Which lines in the data below contain the word "authority"? Pull each of them out.
------------------------------------
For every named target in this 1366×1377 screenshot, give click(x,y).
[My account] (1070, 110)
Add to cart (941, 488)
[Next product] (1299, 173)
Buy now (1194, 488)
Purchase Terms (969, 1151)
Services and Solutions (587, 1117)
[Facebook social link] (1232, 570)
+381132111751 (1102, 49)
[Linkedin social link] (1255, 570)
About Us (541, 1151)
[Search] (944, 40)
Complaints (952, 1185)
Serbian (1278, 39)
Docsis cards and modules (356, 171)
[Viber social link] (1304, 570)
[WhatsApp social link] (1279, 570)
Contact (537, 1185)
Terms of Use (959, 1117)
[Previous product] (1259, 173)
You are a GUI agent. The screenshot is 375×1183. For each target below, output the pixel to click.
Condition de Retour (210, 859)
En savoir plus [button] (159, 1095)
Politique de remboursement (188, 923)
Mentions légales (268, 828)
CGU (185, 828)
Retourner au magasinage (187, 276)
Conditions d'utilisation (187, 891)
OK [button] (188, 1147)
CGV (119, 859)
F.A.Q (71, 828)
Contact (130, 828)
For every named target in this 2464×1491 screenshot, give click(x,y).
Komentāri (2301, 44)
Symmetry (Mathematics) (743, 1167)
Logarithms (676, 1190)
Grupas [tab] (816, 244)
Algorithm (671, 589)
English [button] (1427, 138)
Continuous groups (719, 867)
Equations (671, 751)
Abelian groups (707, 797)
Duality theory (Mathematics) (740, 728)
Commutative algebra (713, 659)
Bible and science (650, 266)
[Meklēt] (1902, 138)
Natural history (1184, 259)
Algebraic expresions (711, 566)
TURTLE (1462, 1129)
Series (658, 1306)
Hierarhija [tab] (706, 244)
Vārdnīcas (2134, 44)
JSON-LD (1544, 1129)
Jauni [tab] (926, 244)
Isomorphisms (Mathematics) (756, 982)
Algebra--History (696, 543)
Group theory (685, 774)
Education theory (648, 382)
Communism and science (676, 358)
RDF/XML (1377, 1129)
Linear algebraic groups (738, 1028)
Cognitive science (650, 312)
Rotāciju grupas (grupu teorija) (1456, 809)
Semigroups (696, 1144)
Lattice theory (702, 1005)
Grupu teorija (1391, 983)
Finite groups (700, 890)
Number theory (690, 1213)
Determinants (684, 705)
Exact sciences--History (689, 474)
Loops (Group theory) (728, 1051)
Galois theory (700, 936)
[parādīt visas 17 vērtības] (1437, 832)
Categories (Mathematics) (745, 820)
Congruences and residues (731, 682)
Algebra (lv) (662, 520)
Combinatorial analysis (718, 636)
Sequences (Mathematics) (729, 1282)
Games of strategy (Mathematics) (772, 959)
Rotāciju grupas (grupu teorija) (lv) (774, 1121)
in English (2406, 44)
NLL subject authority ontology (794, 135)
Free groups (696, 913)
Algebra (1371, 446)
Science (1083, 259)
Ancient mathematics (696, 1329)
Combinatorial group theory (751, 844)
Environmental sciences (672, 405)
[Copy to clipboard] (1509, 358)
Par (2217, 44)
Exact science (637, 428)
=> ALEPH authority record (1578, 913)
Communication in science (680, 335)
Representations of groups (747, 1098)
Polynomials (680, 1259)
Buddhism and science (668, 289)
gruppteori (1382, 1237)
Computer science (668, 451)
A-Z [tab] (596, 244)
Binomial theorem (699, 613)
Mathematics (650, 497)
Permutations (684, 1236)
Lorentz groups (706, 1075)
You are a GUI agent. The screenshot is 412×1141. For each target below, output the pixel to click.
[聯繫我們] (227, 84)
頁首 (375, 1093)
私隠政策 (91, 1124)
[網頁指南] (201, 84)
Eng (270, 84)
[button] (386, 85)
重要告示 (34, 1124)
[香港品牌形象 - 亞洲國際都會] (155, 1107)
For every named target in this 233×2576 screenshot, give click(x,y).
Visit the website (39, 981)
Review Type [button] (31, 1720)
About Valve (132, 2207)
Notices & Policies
------------------------------------
RESPONSE AREA:
NLL subject authority ontology (794, 135)
=> ALEPH authority record (1578, 913)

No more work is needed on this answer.